Update the material starting at the line that has "Task: Click the 控制 120-155 字元 guideline line" and ending after the line that has "tap(764, 407)": replace "textarea" with "text box" and leave everything else as it is.

----------

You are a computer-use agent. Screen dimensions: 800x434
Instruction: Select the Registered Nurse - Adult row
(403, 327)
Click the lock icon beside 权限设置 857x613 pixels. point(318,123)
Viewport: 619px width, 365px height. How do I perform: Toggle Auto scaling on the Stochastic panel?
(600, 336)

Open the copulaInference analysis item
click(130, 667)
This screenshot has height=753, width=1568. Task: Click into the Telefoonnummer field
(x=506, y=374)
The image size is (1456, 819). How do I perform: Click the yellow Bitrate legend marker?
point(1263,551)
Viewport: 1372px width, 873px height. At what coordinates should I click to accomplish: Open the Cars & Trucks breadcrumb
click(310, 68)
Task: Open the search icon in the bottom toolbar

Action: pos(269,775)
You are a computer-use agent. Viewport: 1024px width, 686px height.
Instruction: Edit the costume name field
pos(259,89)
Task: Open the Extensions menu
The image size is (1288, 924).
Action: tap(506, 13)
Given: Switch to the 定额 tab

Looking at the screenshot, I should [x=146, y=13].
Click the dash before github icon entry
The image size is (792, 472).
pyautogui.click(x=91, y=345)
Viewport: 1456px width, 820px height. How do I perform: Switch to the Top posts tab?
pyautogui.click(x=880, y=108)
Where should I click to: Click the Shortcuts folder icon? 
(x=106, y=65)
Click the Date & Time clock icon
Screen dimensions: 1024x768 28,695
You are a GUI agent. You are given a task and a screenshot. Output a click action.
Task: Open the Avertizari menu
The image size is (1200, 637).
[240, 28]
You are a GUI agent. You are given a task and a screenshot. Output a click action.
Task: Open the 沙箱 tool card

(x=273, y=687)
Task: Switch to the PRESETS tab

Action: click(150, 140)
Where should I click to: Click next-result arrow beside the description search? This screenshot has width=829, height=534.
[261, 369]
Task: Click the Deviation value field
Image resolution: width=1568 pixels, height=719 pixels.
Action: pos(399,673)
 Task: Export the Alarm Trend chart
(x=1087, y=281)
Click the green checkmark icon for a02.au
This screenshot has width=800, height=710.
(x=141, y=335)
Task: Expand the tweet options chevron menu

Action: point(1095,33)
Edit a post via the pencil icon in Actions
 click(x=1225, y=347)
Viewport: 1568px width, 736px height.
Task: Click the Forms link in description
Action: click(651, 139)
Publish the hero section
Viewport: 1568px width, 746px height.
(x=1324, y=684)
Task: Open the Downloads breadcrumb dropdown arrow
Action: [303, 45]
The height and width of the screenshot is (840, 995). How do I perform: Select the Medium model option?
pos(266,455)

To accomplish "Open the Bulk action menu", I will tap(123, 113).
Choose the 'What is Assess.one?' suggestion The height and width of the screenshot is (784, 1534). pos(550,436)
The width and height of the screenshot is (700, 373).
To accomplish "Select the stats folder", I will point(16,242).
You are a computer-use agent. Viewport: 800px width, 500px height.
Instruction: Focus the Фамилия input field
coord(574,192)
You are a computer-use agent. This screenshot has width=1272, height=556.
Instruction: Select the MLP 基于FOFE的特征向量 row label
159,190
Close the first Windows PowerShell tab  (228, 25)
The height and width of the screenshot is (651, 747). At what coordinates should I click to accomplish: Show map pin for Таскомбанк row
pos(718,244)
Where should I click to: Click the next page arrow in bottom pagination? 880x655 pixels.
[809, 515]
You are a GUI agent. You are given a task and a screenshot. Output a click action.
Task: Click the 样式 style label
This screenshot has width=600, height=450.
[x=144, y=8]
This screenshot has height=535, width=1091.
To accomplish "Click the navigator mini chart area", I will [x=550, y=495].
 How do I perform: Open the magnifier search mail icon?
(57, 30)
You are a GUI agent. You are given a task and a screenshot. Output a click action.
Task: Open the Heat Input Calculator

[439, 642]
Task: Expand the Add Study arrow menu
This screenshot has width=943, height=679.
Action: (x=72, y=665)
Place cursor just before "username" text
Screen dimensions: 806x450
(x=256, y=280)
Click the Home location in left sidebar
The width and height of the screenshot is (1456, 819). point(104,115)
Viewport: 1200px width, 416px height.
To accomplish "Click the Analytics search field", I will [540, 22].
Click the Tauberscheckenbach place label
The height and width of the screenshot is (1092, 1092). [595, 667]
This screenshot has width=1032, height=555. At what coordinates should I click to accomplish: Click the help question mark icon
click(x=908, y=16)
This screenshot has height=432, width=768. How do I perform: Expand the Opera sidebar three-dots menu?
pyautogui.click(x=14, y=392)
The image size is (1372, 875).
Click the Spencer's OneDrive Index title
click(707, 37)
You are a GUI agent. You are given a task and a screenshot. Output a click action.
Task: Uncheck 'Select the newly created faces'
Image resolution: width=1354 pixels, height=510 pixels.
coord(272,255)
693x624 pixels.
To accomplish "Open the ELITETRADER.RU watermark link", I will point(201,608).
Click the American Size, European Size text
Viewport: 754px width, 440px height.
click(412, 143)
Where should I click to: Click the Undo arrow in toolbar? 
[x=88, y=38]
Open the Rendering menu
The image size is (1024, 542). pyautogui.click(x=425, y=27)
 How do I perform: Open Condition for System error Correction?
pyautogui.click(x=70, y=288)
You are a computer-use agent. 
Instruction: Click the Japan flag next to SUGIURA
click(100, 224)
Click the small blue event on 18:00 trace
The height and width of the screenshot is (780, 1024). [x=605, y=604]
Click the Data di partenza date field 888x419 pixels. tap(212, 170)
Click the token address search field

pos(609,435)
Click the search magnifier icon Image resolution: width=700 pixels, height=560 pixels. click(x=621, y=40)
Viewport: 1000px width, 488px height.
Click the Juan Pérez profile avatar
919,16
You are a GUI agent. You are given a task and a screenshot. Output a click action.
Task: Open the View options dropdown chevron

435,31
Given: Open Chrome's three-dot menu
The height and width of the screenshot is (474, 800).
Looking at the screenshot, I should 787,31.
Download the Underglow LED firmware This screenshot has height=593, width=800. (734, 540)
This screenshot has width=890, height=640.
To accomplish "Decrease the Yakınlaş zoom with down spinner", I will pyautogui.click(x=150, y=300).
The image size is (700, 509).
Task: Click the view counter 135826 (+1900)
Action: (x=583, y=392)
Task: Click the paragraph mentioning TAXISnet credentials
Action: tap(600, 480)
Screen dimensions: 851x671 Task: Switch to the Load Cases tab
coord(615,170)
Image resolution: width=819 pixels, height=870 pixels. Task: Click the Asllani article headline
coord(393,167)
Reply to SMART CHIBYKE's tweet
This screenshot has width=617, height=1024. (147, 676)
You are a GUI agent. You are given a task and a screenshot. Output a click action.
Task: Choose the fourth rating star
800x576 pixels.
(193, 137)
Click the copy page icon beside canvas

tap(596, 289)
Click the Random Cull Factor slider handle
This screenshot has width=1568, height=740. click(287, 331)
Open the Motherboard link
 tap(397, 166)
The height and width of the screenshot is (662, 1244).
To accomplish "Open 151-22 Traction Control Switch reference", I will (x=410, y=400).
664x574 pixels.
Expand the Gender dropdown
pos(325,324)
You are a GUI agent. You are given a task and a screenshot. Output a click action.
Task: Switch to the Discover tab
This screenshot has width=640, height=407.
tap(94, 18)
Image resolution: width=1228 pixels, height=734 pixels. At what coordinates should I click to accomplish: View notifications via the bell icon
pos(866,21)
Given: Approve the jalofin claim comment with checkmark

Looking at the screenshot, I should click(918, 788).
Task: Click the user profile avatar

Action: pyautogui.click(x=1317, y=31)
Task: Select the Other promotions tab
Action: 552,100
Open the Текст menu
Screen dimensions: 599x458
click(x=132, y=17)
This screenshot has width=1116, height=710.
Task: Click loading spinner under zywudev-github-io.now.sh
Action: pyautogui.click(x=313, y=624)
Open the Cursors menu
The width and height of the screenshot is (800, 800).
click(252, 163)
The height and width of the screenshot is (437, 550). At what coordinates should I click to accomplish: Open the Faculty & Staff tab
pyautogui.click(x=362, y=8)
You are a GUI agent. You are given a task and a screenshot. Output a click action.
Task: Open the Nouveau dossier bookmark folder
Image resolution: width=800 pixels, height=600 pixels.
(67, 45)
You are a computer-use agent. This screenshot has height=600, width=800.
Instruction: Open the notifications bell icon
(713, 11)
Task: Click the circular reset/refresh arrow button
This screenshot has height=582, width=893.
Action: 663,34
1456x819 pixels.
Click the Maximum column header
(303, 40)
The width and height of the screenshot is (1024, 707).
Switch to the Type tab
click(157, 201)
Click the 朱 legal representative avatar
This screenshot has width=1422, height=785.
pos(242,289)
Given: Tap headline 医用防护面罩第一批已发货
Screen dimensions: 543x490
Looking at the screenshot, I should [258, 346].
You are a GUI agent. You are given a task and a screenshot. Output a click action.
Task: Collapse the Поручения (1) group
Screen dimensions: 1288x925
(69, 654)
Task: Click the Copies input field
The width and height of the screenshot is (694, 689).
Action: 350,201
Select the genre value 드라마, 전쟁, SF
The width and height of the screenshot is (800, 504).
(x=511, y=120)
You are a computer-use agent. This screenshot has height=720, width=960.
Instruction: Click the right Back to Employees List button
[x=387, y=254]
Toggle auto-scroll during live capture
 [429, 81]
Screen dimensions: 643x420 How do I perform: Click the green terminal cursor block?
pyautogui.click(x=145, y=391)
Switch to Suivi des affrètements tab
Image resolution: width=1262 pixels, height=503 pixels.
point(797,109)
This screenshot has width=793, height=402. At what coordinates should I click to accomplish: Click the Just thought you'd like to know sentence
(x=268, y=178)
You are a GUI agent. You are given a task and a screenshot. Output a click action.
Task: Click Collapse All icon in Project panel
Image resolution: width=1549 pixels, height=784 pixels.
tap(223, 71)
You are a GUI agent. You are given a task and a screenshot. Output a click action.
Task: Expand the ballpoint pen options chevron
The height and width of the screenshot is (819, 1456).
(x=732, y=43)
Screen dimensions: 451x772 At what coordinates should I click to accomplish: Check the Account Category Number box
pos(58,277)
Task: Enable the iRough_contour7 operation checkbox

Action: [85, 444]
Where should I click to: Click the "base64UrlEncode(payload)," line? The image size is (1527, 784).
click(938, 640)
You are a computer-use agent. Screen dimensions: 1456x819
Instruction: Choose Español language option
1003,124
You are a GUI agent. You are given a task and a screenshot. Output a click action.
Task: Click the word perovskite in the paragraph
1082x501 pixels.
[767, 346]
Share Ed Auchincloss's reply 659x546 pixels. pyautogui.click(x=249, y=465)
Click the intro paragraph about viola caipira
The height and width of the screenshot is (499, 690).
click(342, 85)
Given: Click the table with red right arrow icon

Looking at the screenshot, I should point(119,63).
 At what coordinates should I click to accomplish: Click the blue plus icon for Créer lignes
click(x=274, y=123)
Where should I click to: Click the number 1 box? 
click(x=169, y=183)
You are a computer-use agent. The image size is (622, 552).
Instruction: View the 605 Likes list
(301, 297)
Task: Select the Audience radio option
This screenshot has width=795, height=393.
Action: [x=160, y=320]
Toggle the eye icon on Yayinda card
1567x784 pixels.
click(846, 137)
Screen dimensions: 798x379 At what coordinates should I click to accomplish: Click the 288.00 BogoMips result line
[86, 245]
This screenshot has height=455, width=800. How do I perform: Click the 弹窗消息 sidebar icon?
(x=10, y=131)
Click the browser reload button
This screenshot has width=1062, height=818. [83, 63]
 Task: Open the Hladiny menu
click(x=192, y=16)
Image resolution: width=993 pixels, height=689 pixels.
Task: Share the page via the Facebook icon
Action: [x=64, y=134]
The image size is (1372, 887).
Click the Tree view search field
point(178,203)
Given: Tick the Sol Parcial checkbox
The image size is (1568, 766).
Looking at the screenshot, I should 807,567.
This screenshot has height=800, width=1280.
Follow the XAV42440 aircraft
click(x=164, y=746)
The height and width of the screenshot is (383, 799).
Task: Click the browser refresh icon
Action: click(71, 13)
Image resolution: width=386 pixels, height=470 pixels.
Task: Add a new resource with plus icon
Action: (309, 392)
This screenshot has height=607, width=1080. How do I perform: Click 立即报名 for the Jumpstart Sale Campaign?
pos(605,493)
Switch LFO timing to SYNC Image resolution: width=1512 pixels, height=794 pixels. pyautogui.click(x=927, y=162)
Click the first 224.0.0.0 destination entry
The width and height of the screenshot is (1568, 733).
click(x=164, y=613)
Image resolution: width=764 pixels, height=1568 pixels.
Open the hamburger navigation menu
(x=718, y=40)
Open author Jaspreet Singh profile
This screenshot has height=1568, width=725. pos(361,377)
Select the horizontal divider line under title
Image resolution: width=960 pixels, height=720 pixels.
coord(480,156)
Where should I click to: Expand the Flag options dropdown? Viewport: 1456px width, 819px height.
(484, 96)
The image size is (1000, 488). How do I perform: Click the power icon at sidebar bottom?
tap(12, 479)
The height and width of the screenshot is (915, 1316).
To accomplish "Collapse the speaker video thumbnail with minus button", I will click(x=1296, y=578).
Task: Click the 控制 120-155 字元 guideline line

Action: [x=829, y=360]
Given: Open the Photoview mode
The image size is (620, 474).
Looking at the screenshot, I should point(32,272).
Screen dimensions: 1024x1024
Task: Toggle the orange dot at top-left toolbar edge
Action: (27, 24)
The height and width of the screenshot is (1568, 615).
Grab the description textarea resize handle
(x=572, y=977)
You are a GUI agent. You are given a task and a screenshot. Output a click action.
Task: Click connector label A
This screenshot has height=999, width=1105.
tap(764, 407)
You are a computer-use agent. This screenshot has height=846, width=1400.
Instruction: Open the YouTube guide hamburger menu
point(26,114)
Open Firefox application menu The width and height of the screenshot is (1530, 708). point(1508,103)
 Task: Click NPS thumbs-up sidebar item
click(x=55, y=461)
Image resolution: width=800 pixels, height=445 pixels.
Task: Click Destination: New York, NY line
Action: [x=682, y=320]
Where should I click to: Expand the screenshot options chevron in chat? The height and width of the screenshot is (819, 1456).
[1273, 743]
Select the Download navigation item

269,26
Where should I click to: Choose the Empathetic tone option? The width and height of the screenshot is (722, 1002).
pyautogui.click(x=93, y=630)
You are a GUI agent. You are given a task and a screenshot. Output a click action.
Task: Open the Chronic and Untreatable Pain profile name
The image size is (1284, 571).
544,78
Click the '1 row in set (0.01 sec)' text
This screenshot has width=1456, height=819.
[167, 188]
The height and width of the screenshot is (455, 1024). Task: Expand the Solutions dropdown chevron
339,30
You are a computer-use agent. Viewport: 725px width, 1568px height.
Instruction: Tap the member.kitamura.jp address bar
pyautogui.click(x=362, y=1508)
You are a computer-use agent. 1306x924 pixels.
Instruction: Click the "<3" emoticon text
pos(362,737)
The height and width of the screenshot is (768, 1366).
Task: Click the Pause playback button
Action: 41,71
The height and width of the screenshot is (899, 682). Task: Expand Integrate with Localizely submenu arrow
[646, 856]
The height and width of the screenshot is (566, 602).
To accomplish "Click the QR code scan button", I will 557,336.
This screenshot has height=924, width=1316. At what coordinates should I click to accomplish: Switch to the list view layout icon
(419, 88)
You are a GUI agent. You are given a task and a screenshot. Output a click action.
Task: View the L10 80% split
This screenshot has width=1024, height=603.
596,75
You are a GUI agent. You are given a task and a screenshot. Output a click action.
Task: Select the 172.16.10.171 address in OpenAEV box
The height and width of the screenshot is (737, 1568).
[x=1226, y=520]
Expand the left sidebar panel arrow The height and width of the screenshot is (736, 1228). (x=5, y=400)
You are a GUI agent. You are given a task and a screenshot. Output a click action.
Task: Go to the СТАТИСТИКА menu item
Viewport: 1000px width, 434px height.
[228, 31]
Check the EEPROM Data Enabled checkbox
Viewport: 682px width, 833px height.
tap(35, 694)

----------

• **Answer to this exercise**
Task: Click the 控制 120-155 字元 guideline line

Action: [x=829, y=360]
Given: Open the Photoview mode
The image size is (620, 474).
Looking at the screenshot, I should point(32,272).
Screen dimensions: 1024x1024
Task: Toggle the orange dot at top-left toolbar edge
Action: (27, 24)
The height and width of the screenshot is (1568, 615).
Grab the description text box resize handle
(x=572, y=977)
You are a GUI agent. You are given a task and a screenshot. Output a click action.
Task: Click connector label A
This screenshot has height=999, width=1105.
tap(764, 407)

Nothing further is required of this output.